Bautizada erróneamente como “calendario azteca”, la Piedra del Sol concentra en su centro la figura poderosa del dios solar —¿Tonatiuh o Tlaltecuhtli?— con su lengua filosa como cuchillo de sacrificio y garras de águila que sostienen corazones humanos. Alrededor, cuatro recuadros narran las eras apocalípticas que precedieron al Quinto Sol: el Jaguar devorador, el Viento destructor, la Lluvia ígnea y la Inundación final. Cada cataclismo —demonio jaguar, huracán, lluvia de fuego o mar engullidor— terminaba con el mundo antiguo para dar paso a un nuevo ciclo.

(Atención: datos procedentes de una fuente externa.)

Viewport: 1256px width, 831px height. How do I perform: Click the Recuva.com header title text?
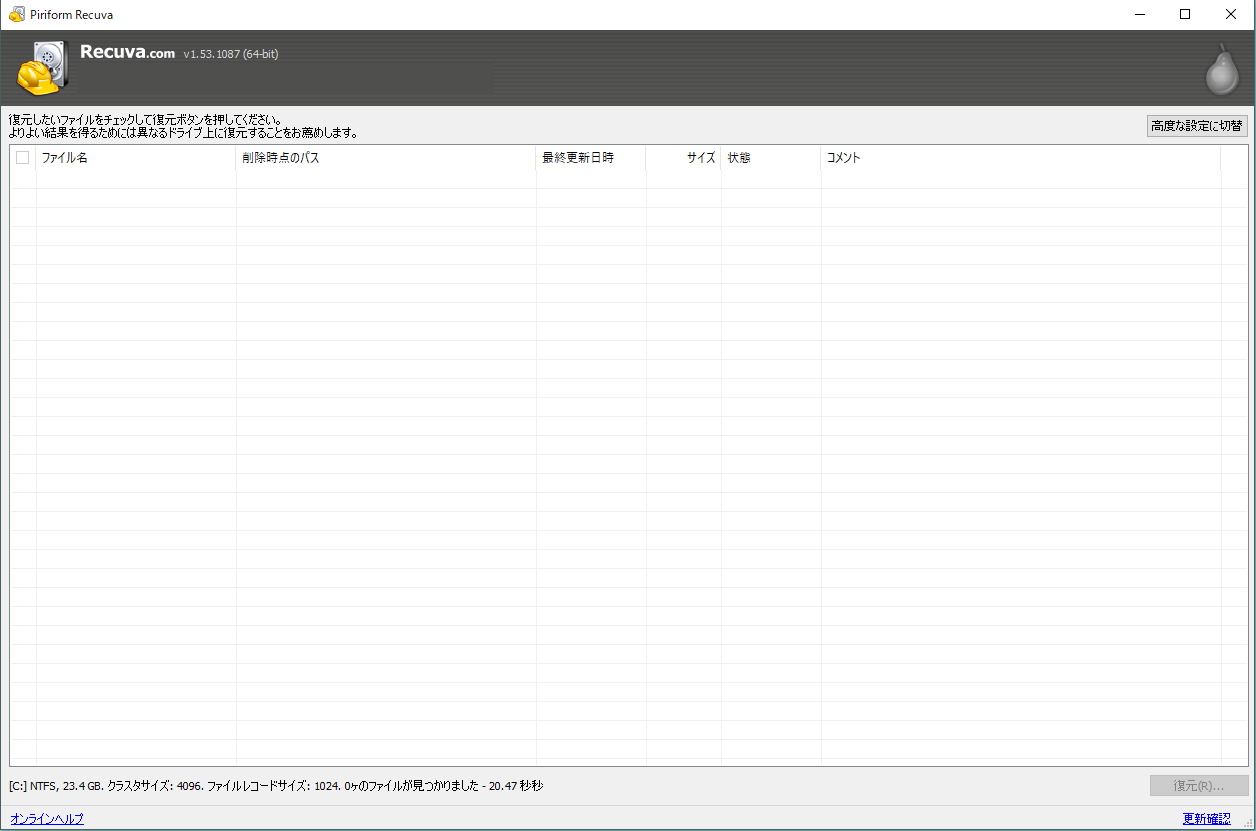coord(128,53)
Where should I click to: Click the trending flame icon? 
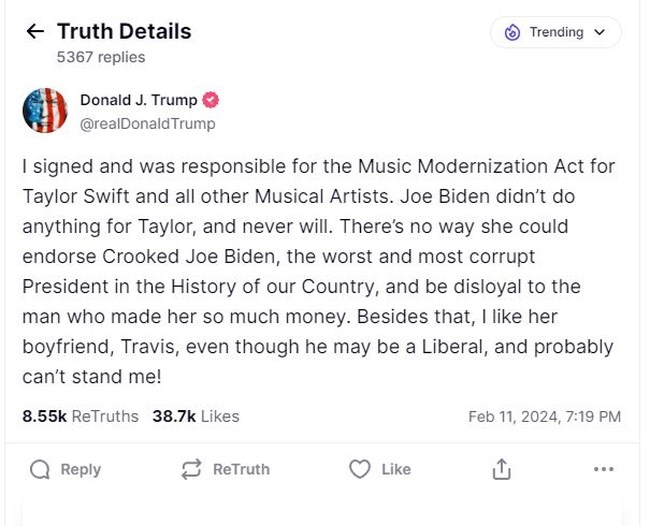(x=513, y=32)
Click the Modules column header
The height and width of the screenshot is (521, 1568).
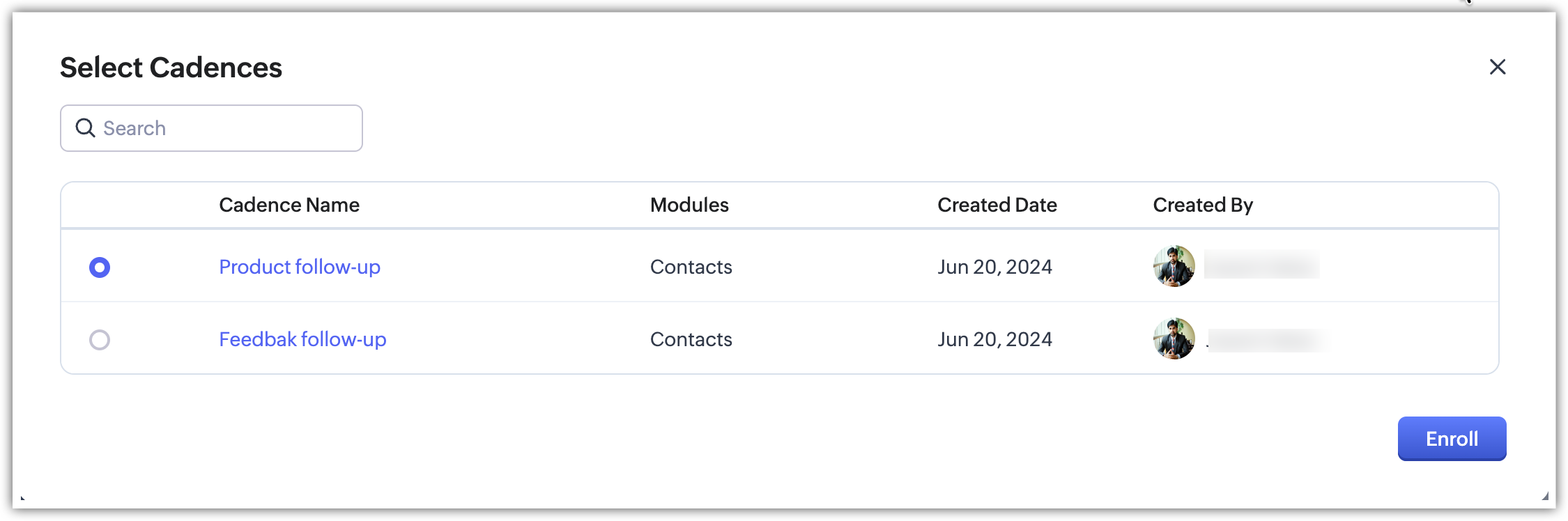click(x=689, y=205)
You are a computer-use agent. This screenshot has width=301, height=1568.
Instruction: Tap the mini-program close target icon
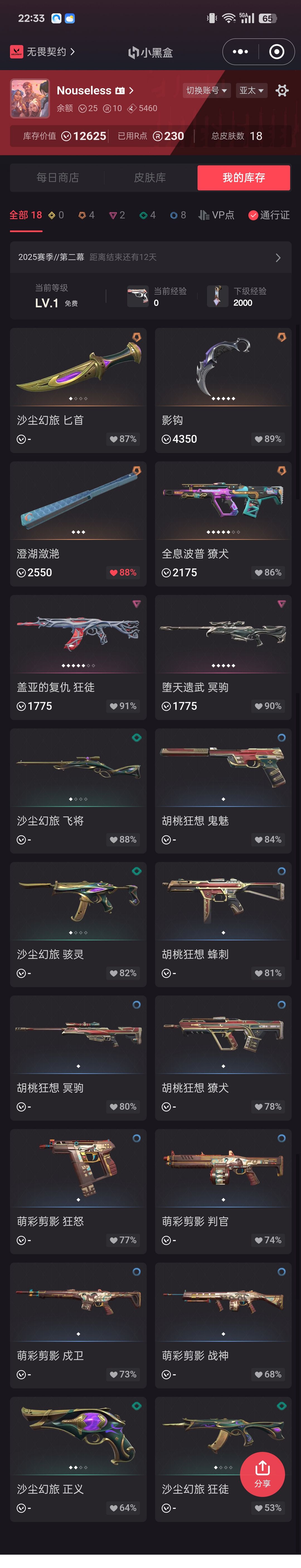pos(277,52)
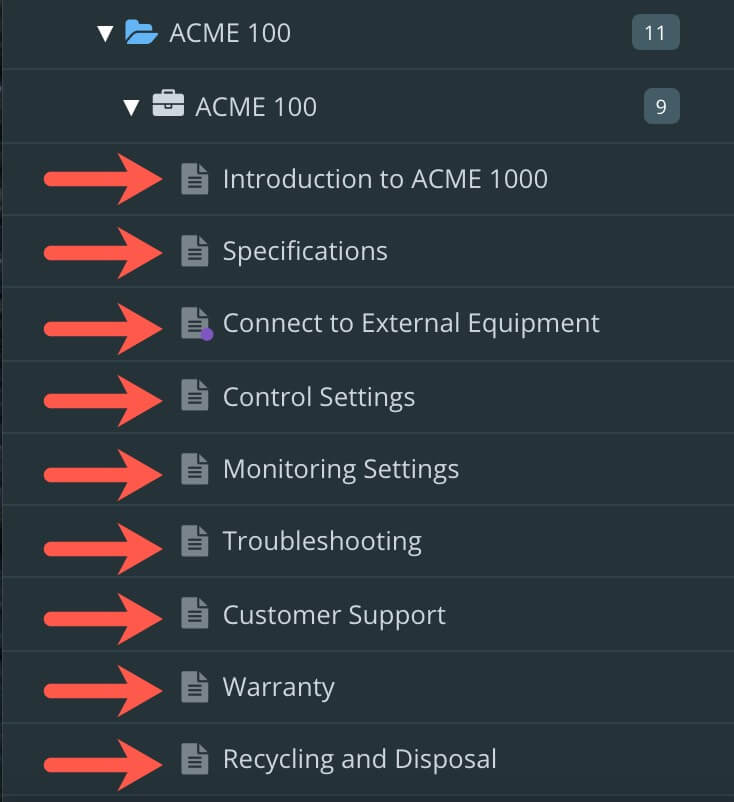Click the Troubleshooting document icon

coord(195,541)
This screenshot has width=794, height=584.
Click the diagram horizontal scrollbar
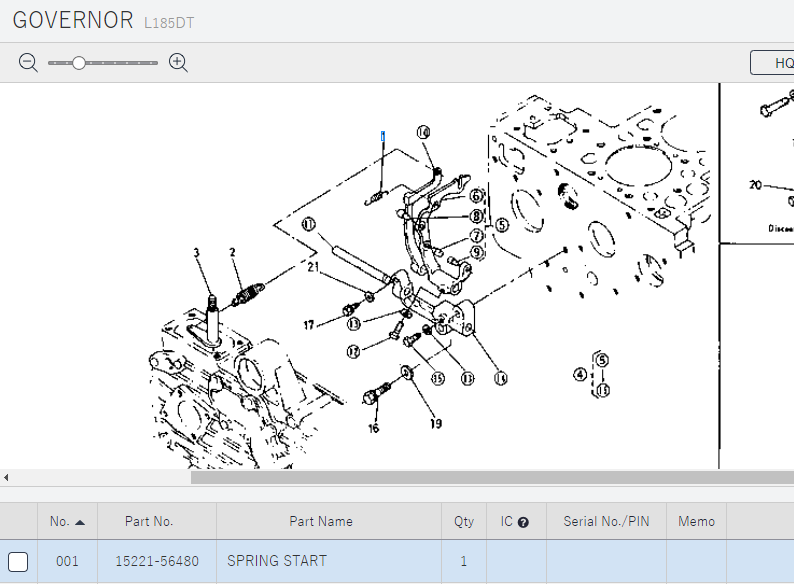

Un anillo interior despliega los 20 días sagrados del Tonalpohualli, un segundo registra las “semanas” de cinco jornadas y un tercero articula el Xiuhpohualli de 52 años, que culminaba en la ceremonia del Fuego Nuevo. Con este doble calendario, los astrónomos-matemáticos mexicas sincronizaban la siembra de amaranto y maíz, programaban sacrificios y erigían pirámides para honrar al sol en cada solsticio.
La conquista borró ese saber: en 1521, Hernán Cortés arrasó Tenochtitlán y la Piedra quedó oculta bajo escombros. Creída obra satánica, un arzobispo mandó arrojarla a una acequia; enterrada y boca abajo, sufrió siglos de olvido. Rescatada por el virrey Revillagigedo, fue instalada provisionalmente en la Catedral, pero no ganó confianza hasta la independencia, cuando Porfirio Díaz la trasladó al Museo de Historia Nacional. Entre tanto, invasores estadounidenses la usaron como blanco de rifles en 1846, y su centro quedó marcado por impactos de bala.

Imagen: Wikimedia
El naturalista alemán Alexander von Humboldt, maravillado, observó que “pocas naciones han movido masas mayores que los mexicanos” al erigir semejante obra. Desde entonces, arqueólogos, historiadores y conservadores han desentrañado sus símbolos y protegido sus relieves. Gracias a espectaculares reconstrucciones digitales y a estudios de alta resolución, hoy podemos leer con asombro los glifos astronómicos y cosmológicos que muestran el dominio de ciclos celestes por parte de los mexicas.
La Piedra del Sol es también un espejo de nuestro presente. Cada año, miles de visitantes se reúnen bajo su imagen para celebrar equinoccios y aprender que la ciencia no nació en laboratorios modernos: se forjó ante el firmamento, con observaciones a simple vista, cálculos de perihelio y alineaciones de montañas. En un mundo que mide el tiempo en gigahertz y satélites, el monolito recuerda que la precisión puede trazarse con la punta de un cincel sobre piedra milenaria.
Hoy, la Piedra del Sol se yergue imponente en el Museo Nacional de Antropología de México, plenamente reconocida como Patrimonio de la Humanidad. Sus 24 toneladas de historia —piedra de basalto, arte y astronomía— siguen revelando secretos a cada nueva generación. Y cuando el sol se alinea con sus filigranas el 21 de marzo y el 23 de septiembre, el disco vuelve a cobrar vida, invitándonos a reencontrar la belleza y el rigor con que nuestros antepasados trazaron el calendario: un legado de ingenio que, tras siglos de oscuridad, renace en cada amanecer.